Last Updated: 20 October 2011


IN THE HIGH COURT OF NEW ZEALAND AUCKLAND REGISTRY

CRI-2010-404-000483

BETWEEN SHANE WILLIAM HARVEY Appellant

AND POLICE Respondent

Hearing: 26 September 2011

Appearances: No appearance for Appellant

K Chang for Respondent

Judgment: 30 September 2011

JUDGMENT OF WHATA J


This judgment was delivered by Justice Whata on

30 September 2011 at 11.00 a.m., pursuant to r 11.5 of the High Court Rules


Registrar/Deputy Registrar

Date:

Solicitors:

Meredith Connell, Crown Solicitors, PO Box 2213, Upper Shortland Street, Auckland 1140

Copy to:

C Mitchell, 193 Hurstmere Road, Takapuna, Auckland

Shane Harvey, 7A Servilla Place, Albany, Auckland

HARVEY V POLICE HC AK CRI-2010-404-000483 30 September 2011

[1] This is an appeal against sentence for a conviction of driving with excess breath alcohol under s 56(2) of the Land Transport Act 1998 (“LTA”). As the appellant had three previous convictions, he was liable for a minimum period of disqualification of one year. That minimum period was duly imposed.

[2] The appellant appealed the sentence on the basis that there were special reasons for departing from the minimum period in accordance with s 81 of the LTA.

[3] This matter was called on 2 May 2011 and adjourned to enable Mr Harvey to properly prepare. The appeal was then further called on 18 July. Mr Harvey did not appear. It appears that he was attending another Court on a different matter. Allan J then adjourned it one further and final time to 26 September 2011, at 11.45 a.m.

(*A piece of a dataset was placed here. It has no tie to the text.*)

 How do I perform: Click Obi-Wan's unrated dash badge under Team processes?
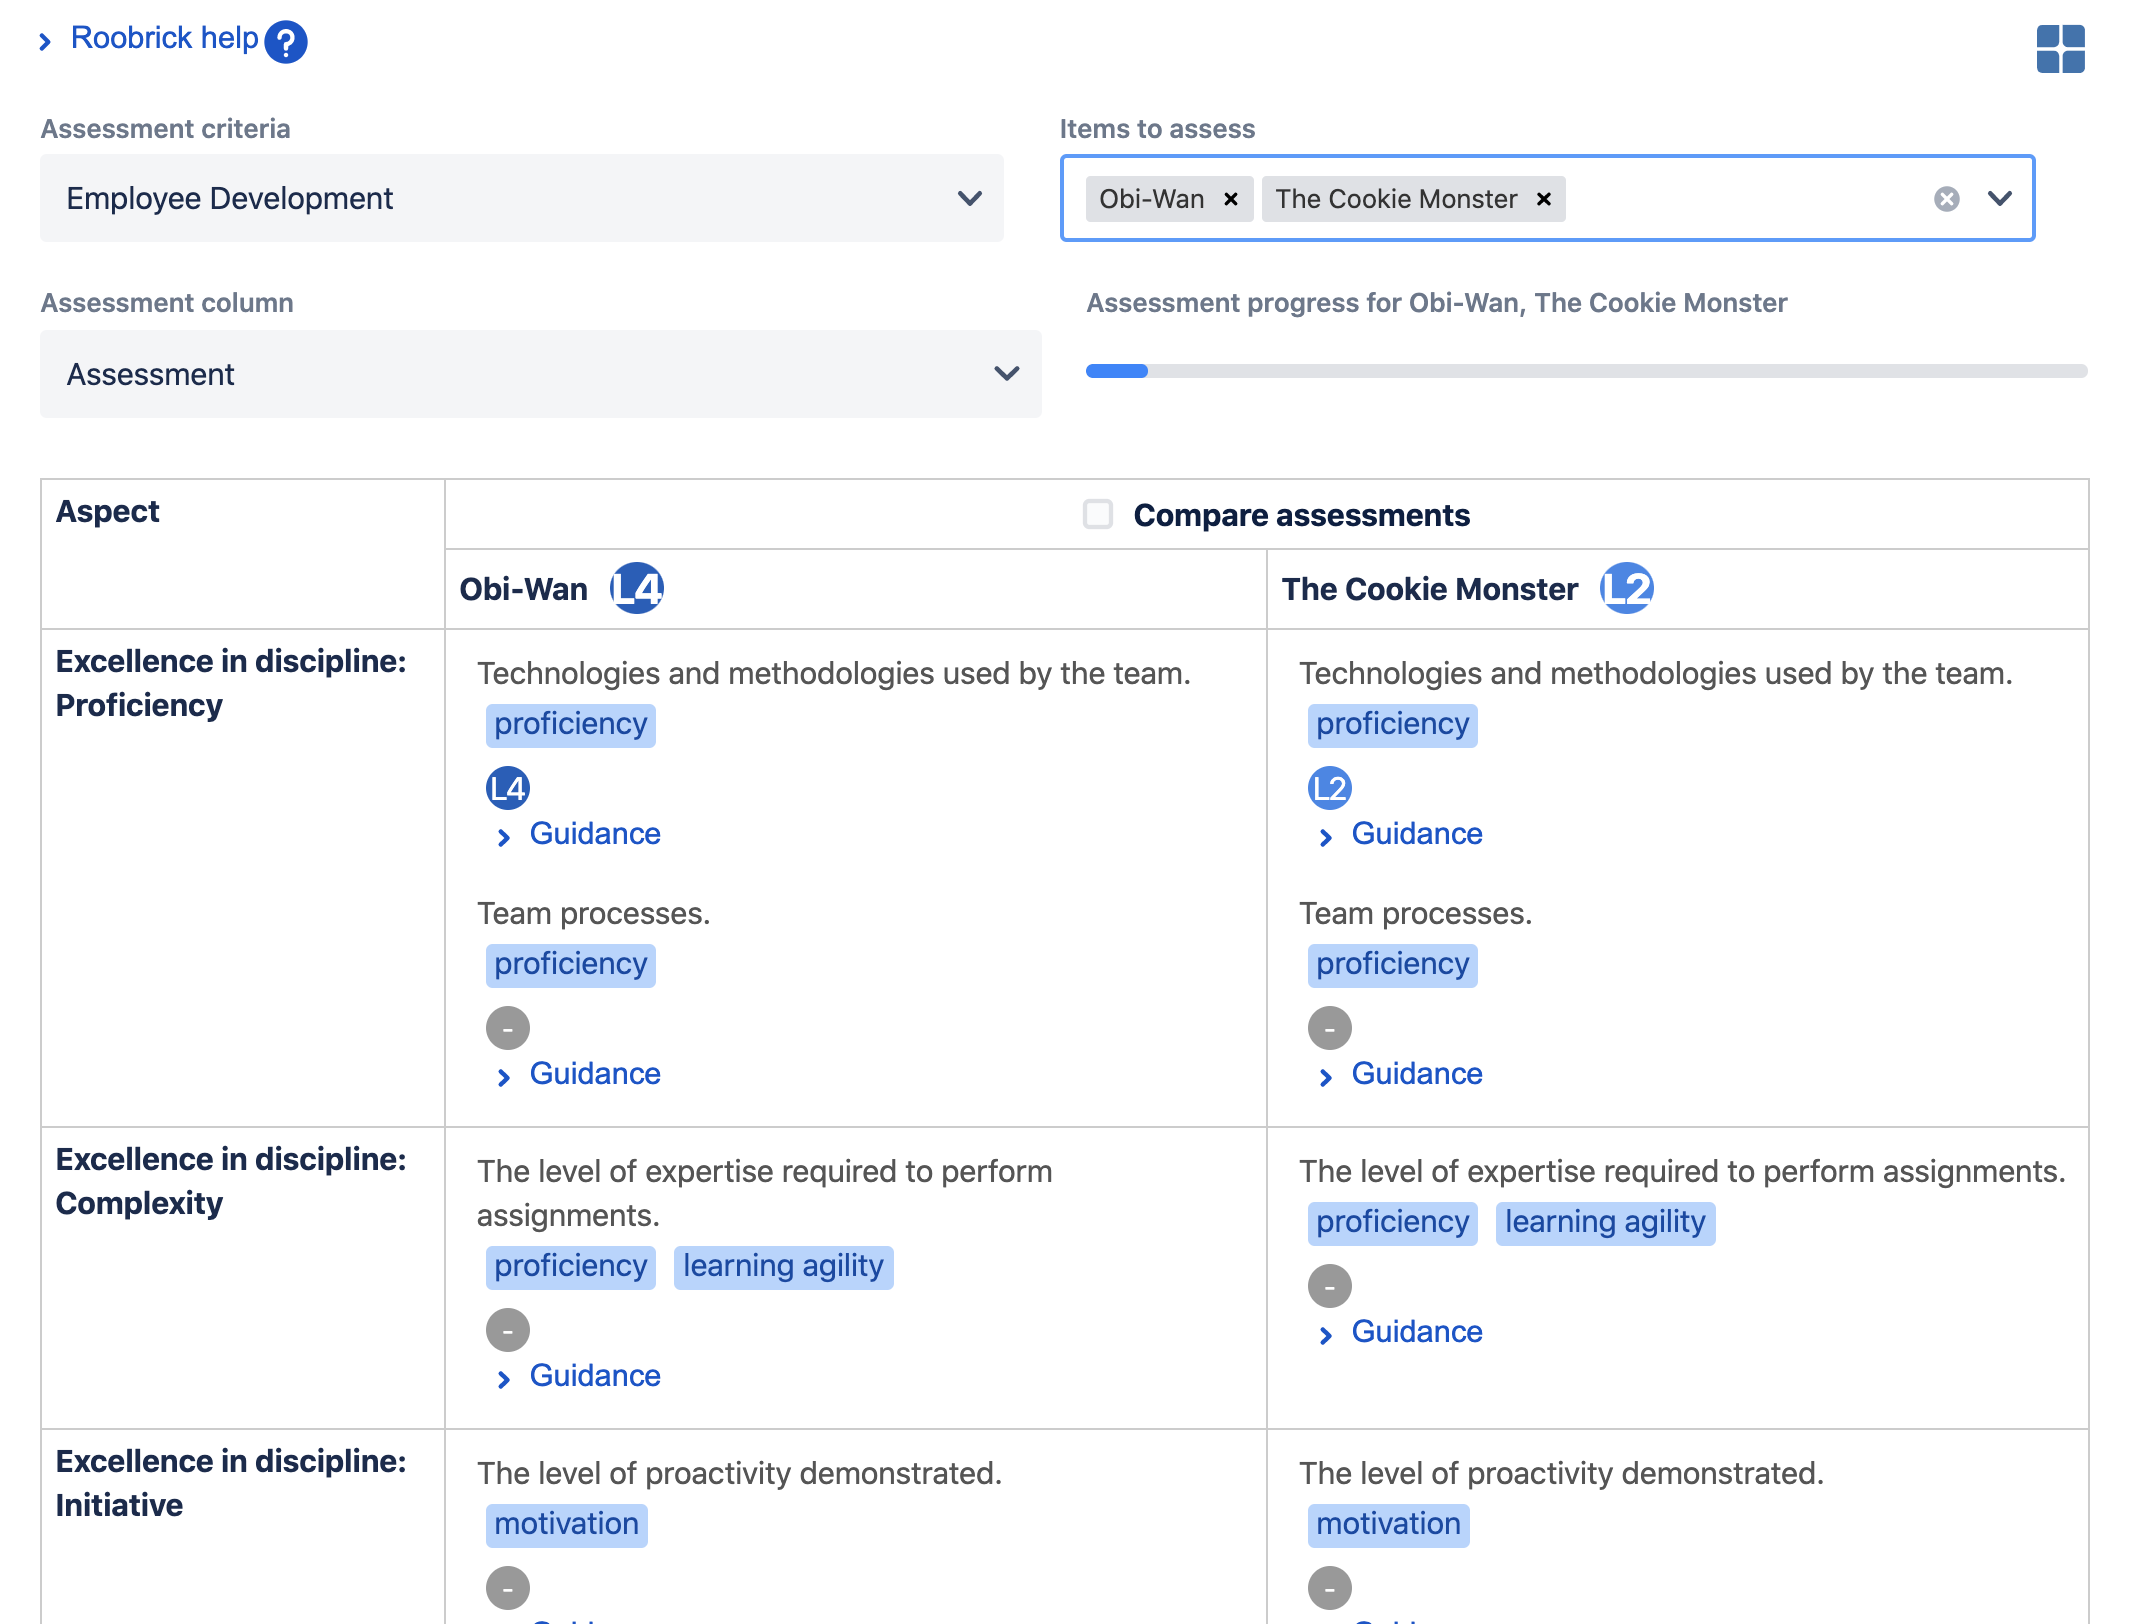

[4] This matter was called at that time and there was no appearance by Mr Harvey. I stood the matter down until 2.15 p.m. and instructed the Registrar to endeavour to make contact with Mr Harvey. I am advised by the Registrar that he phoned the appellant’s workplace, but was unable to reach him.

[5] When the matter was called at 2.15 p.m., Mr Harvey inevitably did not appear.

[6] On that basis, given the several adjournments already afforded to the appellant, and the failure of the appellant to attend Court at the appropriate time, I dismissed the appeal.

[7] I note for completeness that I have reviewed the reasons identified in the submissions filed on Mr Harvey’s behalf and also recorded in the judgment below. It is evident to me that the circumstances outlined would not justify an exercise of a discretion departing from the default statutory minimum. The relevant circumstances included:

(a) The appellant had only driven to pay his respects to the family of a young woman who had recently died – however, after drinking, he should have found an alternative way to get home;

(b) He only drove his vehicle because he was concerned his car might be broken into as he was parked in a dead-end street with poor lighting – however, again,this was of the appellant’s own making and he did not merely relocate the car, but drove further; and

(c) The motor accident was not the fault of Mr Harvey – however, this is of very limited relevance as Mr Harvey has not been charged with causing the accident but for driving with excess breath alcohol.

[8] I would also observe that the distance driven was not short. Mr Harvey had driven 1.14 kilometres when the accident occurred and had a further 30 to 35 kilometres to reach his destination.

[9] Accordingly, I am satisfied that procedurally and substantively the appeal should be dismissed.